The orange plumage is perhaps a more wonderful sight than that of hall of Famer Cal Ripken Jr. Standing between 2nd and 3rd base for years playing for a Major League Baseball team named after this now famous songbird.
The Baltimore Oriole treats bird watchers with its blaze orange colouring and its sweet songs that welcome spring each and every year for most of the eastern United States and the southern regions of many Canadian provinces.
Where to Find the Baltimore Oriole
The Baltimore Oriole spends its winter months in warm, tropical locales from Florida, the Caribbean, Central America and northern regions of South America and returns to the eastern and Midwestern United States and into southern regions of Alberta, Saskatchewan, Manitoba, Ontario, Quebec and the Canadian Maritime provinces during the summer breeding months.
These birds prefer open spaces to densely forested areas and can be found in the tops of deciduous trees in orchards, forest edges, and urban parks and in backyards. Baltimore Orioles have adapted to coinciding with humans quite well and can often be spotted in populated areas.
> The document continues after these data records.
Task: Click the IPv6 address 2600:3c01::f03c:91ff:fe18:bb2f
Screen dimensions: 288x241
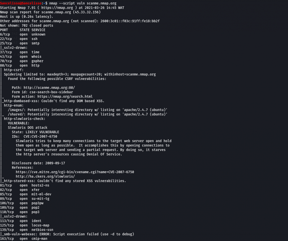Action: 130,21
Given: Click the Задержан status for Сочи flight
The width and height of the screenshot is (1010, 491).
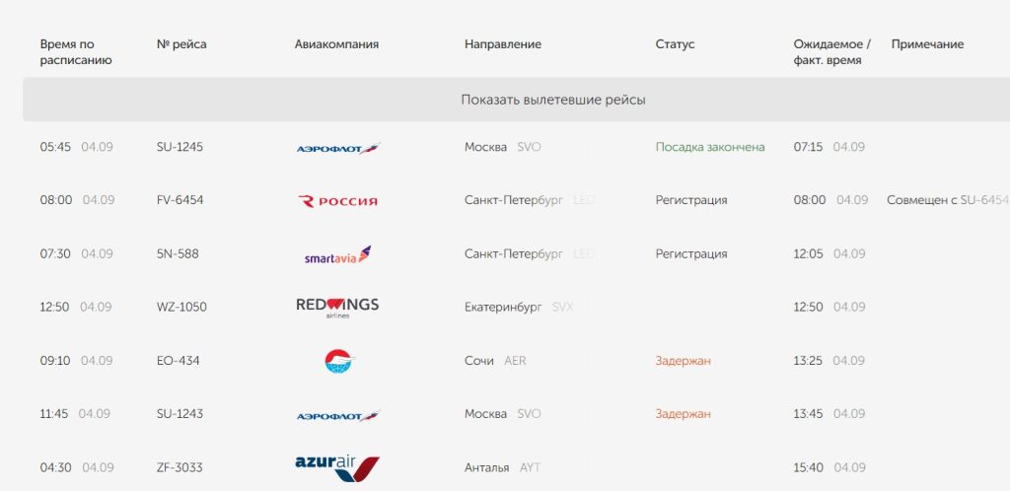Looking at the screenshot, I should (684, 361).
Males are a relatively easy bird to identify with their trademark flame-orange plumage and solid-black head. Males also sport one white bar on their black wings, which provides an easy identifier for those out in the field. Females on the other hand sport a lighter orange colouring and gray-coloured head and feature two distinct white bars on their wings.
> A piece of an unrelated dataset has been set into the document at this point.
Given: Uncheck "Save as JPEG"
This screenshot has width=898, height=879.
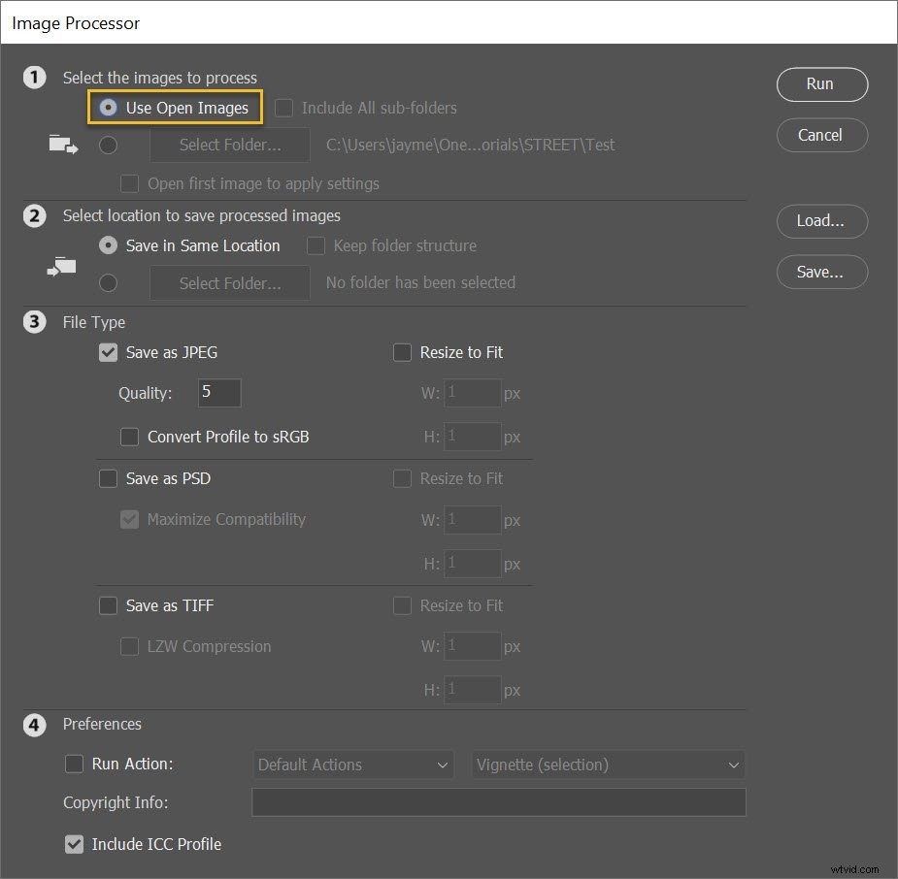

A defining song for spring time in much of North America, the song of the Baltimore Oriole is unmistakable to those familiar with it. The songs from the male are flutelike in sound and can be repeated up to seven times in succession. The female of the species also has her song, mainly used to communicate with her mate and often consists of a much shorter version of the male’s song. Calls are also a part of the Orioles repertoire, featuring a “chuck” call to warn neighbouring Orioles of potential danger, a staccato chatter for aggressive encounters and a scream type of call when defending their young or nesting site.